Our gun problem is incomprehensible here. “Only hunters have guns here,” the reporter said. “You are not allowed to have a gun for personal use or protection … Our police do not carry guns.”

There is no “gun culture,” he added. “Why does your NRA have such enormous power over your elected officials?” Amen to that. The perspective from here makes clear just how unhealthy the relationship is between the NRA and the government.

Mass shootings are rare in other civilized countries. Here in Australia and New Zealand, guns are tightly controlled. And yet both countries have violent histories. Australia’s native people, the Aboriginals, were nearly wiped out by English explorers and colonists. In New Zealand there are no full-blooded Maoris surviving. They were killed by white settlers and by one another since they landed here some 600 years ago. It is thought that the Maori people originally came from Polynesia. Fierce warriors, they came in longboats, then attacked, imprisoned and cannibalized the native people who had settled here more than 1,000 years ago.

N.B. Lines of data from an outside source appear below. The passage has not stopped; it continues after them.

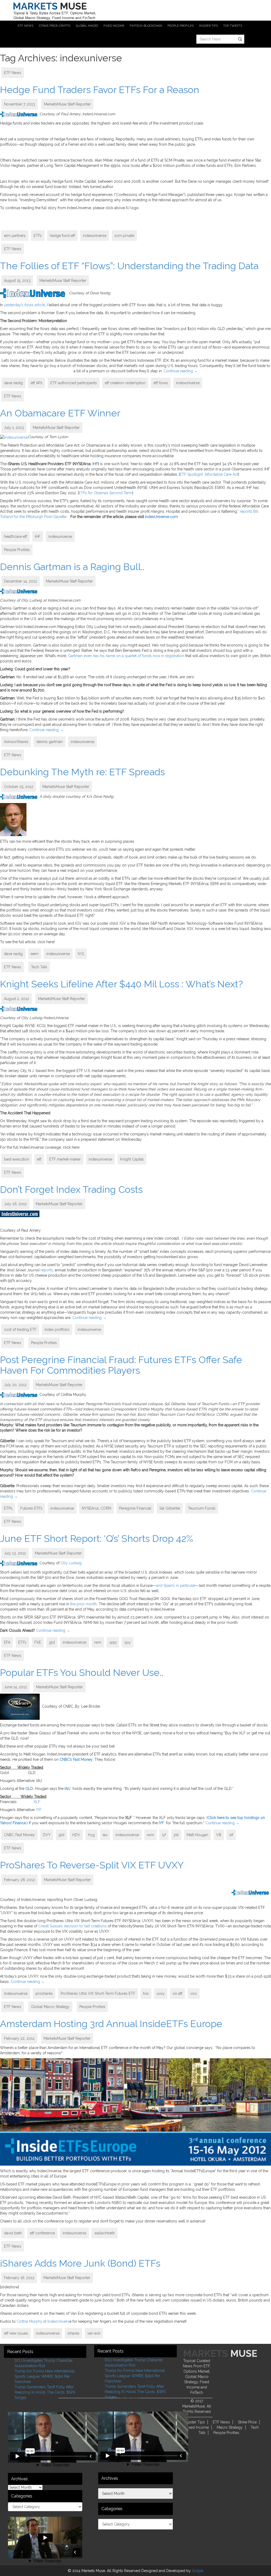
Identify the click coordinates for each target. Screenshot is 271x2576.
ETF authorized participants (73, 383)
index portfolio (57, 1329)
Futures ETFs (31, 1508)
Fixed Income (197, 2427)
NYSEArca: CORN (96, 1508)
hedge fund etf (62, 235)
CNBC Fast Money (19, 1835)
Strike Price (247, 2422)
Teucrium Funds (201, 1508)
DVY (47, 1835)
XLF (37, 1802)
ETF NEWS (25, 25)
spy (127, 1642)
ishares (73, 2333)
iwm (97, 1642)
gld (52, 1642)
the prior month (83, 1604)
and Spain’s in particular (176, 1585)
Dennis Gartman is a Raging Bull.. (72, 566)
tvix (146, 1993)
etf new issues (16, 2333)
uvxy (161, 1993)
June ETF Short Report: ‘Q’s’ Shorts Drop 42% (96, 1538)
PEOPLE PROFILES (181, 25)
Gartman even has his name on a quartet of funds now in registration (126, 656)
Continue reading (181, 371)
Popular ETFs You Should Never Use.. (81, 1672)
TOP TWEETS (232, 25)
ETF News (12, 73)
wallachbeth (104, 2233)
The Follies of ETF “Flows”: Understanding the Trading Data (129, 265)
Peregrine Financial (135, 1508)
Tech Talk (39, 967)
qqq (112, 1642)
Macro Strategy (230, 2427)
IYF (39, 1810)
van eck (93, 2333)
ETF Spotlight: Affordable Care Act (209, 474)
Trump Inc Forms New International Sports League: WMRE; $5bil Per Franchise (45, 2376)
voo (193, 1993)
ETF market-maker (65, 1159)
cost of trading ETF (20, 1329)
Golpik (197, 2571)
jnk (176, 1835)
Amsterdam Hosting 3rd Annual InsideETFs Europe (111, 2023)
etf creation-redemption (125, 383)
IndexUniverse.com (161, 517)
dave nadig (13, 383)
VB (218, 1835)
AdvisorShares (16, 742)
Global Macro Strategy (50, 2007)
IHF (95, 464)
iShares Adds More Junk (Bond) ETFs (80, 2263)
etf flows (160, 383)
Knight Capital (132, 1159)
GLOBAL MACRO (87, 25)
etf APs (36, 383)
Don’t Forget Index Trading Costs (71, 1189)
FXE (37, 1642)
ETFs (38, 235)
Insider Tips (195, 2422)
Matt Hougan (197, 1835)
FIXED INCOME (113, 25)
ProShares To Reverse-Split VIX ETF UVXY (92, 1865)
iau (105, 1835)
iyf (164, 1835)
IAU (67, 1788)
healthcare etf (15, 536)
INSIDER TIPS (208, 25)
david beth (13, 2233)
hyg (91, 1835)
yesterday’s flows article (24, 305)
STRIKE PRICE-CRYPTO (54, 25)
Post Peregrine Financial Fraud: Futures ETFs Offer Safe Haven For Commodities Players (121, 1365)
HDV (76, 1835)
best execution (16, 1159)
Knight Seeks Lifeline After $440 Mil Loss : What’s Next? (121, 983)
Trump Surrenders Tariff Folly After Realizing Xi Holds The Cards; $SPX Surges (45, 2392)
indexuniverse (94, 235)
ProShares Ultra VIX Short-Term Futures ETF (98, 1993)
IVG (81, 954)
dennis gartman (49, 742)
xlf (231, 1835)
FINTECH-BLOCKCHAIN (146, 25)
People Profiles (17, 550)
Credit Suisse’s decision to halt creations (72, 1926)
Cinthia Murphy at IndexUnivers (43, 2321)
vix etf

Today public life in both countries is peaceful and relatively nonviolent. America is different. The history of shootings is long and horrible and, sadly, recent: from the assassinations of President Kennedy and Robert Kennedy and the Rev. Dr. Martin Luther King Jr. to Littleton and Virginia Tech and Aurora and Newtown and Aurora again, and on and on.

The perspective of distance and time makes me realize that gun slinging is endemic to America, but that doesn’t mean we can’t try to change. To do nothing is to look the other way while another shooter gathers his ammunition and heads for the local school.